二次会、三次会となり、人数の減りと反比例して酒の量は増えていった。


「高村ちゃんはさ、彼女いなくてどうしてんの、結局」


課長が言う。


「え。まあ当然、お金をちゃんと払って、然るべきサービスを受けてるんですよ」


「それとこれとは、似て非なるものじゃん? ホントに、彼女ほしいの?」


「あー……欲しいんですけど、ピークは過ぎましたね……。いなきゃ寂しいみたいのは無くて」


「いや、ホント、若者がそれじゃ不憫だよね。俺よりいい男なんだから、本来いなきゃおかしいよ。もうあれだ、次モテ期が来たら、絶対結婚しろ。結婚なんて、誰としても同じだから」


「暴論じゃないスかwww」



そんな会話を聞いて、他人事ではなかった。

高村先輩は、なんだかんだで本気出せば彼女はできそうだ。

それに比べて、俺の可能性の低さ……。


はぁ……

カクヨムを始めようとしたときは、多少ウキウキ感があったが、それがなんだと言うのだろう。

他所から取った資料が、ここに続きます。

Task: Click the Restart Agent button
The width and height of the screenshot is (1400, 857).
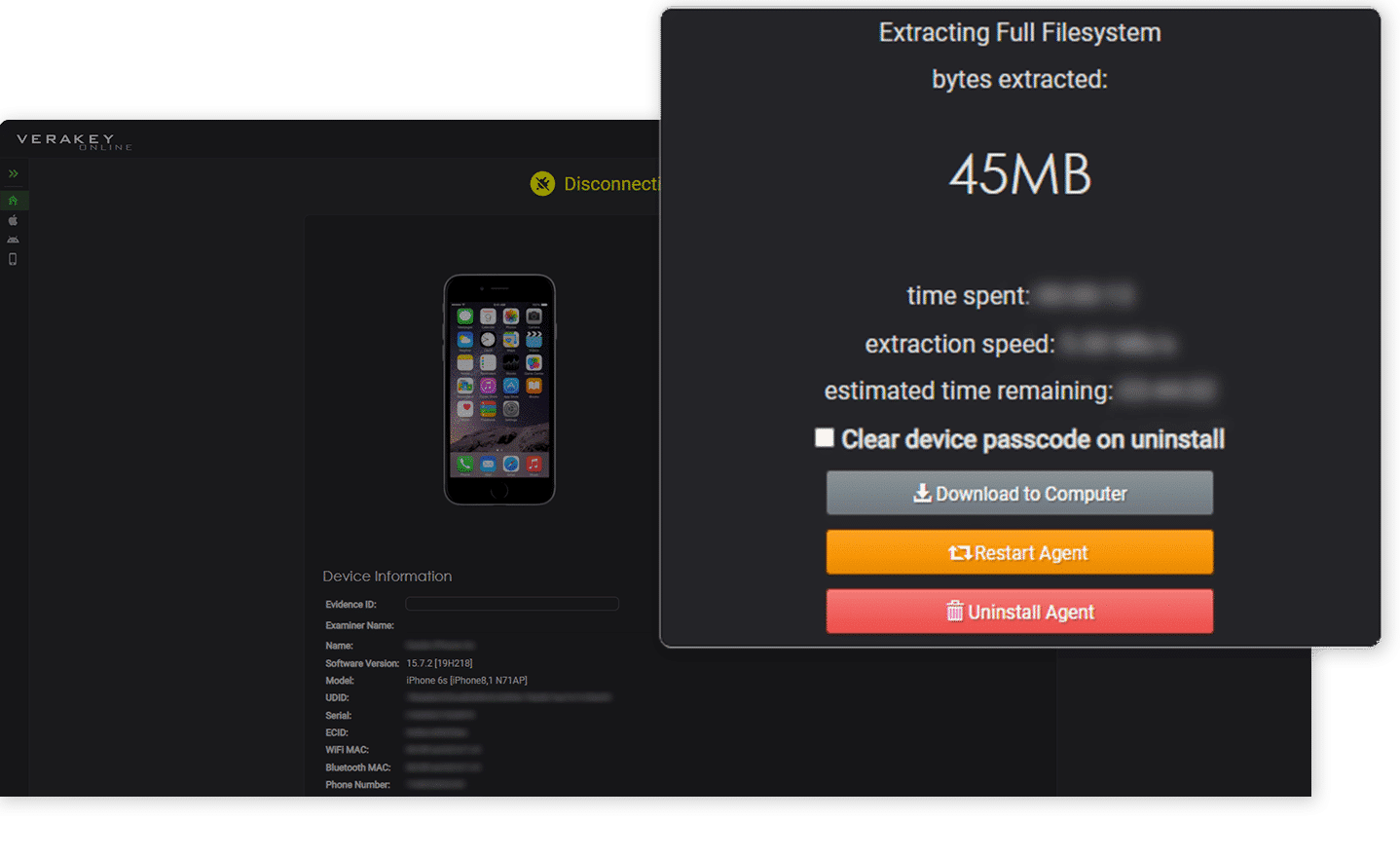Action: [1019, 552]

そんな趣味が自分を変えるわけがないし、まして人に言えることではない。


ちょっと悲しくなってしまった。



「ゲンちゃん。これからもう一軒付き合ってくんない? 微妙に飲み足りなくて」


高村先輩に耳打ちされた。


「あ、はい。いいですけど」


もしかして盛り上げ役だったから、あまり飲めなかっただろうか?


解散したので、高村先輩について後を歩いた。